Walther Christensen

Personal information
- Full name: John Walther Christensen
- Date of birth: September 23, 1918
- Place of birth: Copenhagen, Denmark
- Date of death: December 1, 1965 (aged 47)
- Place of death: Copenhagen, Denmark
- Position(s): Midfielder

Youth career
- Boldklubben Frem

Senior career*
- Years: Team / Apps / (Gls)
- 1937–1947: Boldklubben Frem / 139 / (23)

International career
- 1939–1942: Denmark / 10 / (1)

= Walther Christensen =

Danish footballer

John Walther Christensen (September 23, 1918 – December 1, 1965) was a Danish amateur footballer who played as a midfielder. He made 10 appearances and scored one goal for the Denmark national football team. Christensen spent his entire club career with Boldklubben Frem, with whom he won the Danish championship in 1941 and 1944. Christensen was described as one of the greatest Danish football talents of all time, and was a well-balanced player who possessed a fine overview and performed delicate passes.

==Biography==
Born in Copenhagen, Christensen started playing club football for local club Boldklubben Frem in the amateur-only Danish championship, making his senior debut in August 1937. In 1939, the Danish Football Association asked professional coach Edward Magner to coach the Denmark national football team. Christensen was among the 53 players selected for training sessions with Magner, but was excluded from one training session due to his lax attitude. Nevertheless, Christensen made his debut for the Danish national team under Magner in June 1939, as he scored a goal in a 6–3 victory against Norway. He played an additional six national team matches against Sweden and three against Germany; 10 international games in total. His last national team game was in October 1942.

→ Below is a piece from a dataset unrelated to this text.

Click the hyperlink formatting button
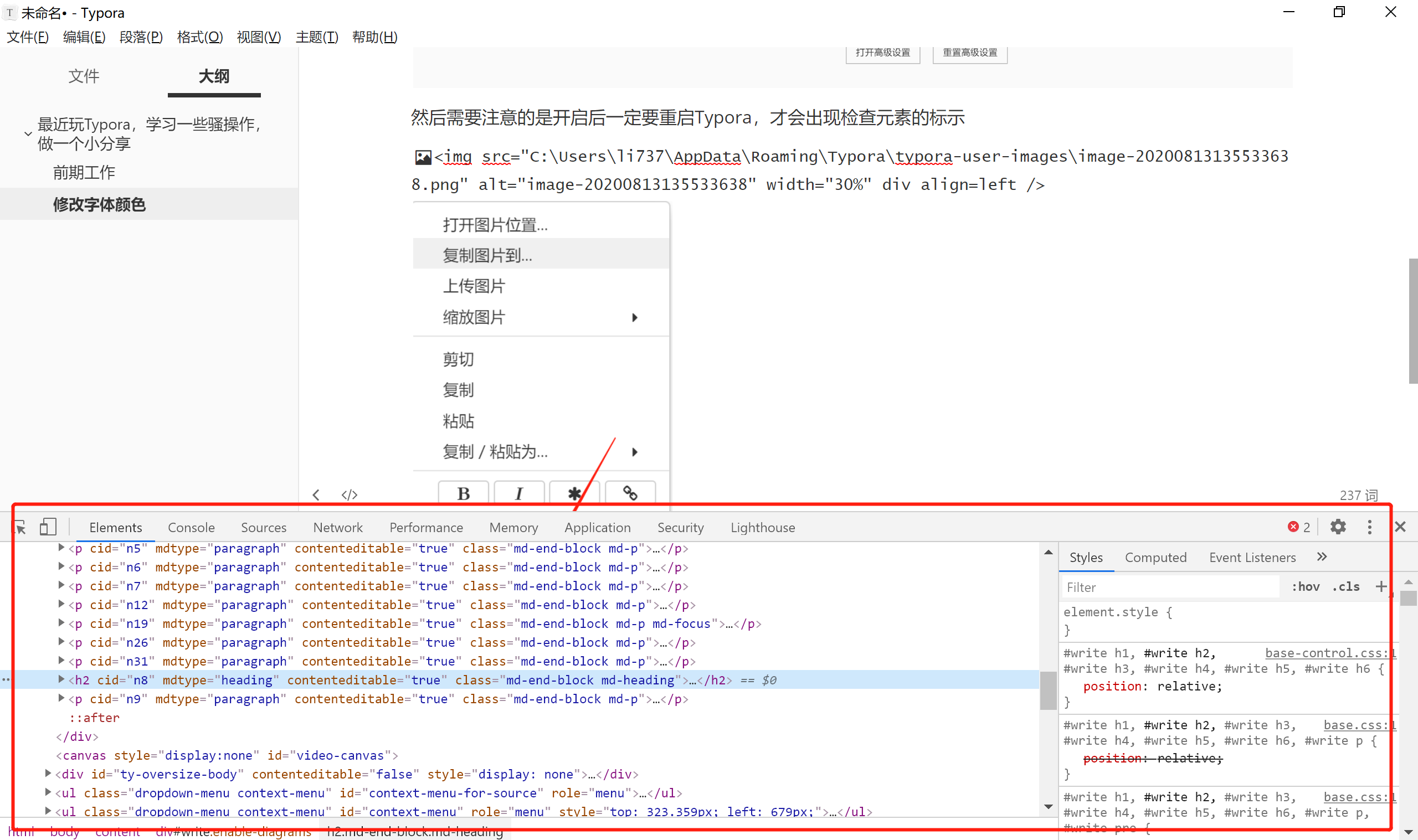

Christensen did deliver the odd bad performance, and was even sent off by Frem team captain Pauli Jørgensen during a game in May 1941 for not working hard enough. Off the field, Christensen was known to be a bit too fond of alcoholic beverages, and his game began to suffer from bad form and lack of speed though his passing skills and technique were still making him an important part of the Frem team. In his time at Frem, Christensen helped the club win the 1940–41 and 1943–44 Danish championships. He played a total 139 games and scored 23 goals for Frem, before ending his career in November 1947, 29 years old.

In his civil life, Christensen worked as an upholsterer and saddler. Christensen was a part of the Danish resistance movement during the German occupation of Denmark under World War II, and towards the end of war he was imprisoned in the Frøslev Prison Camp.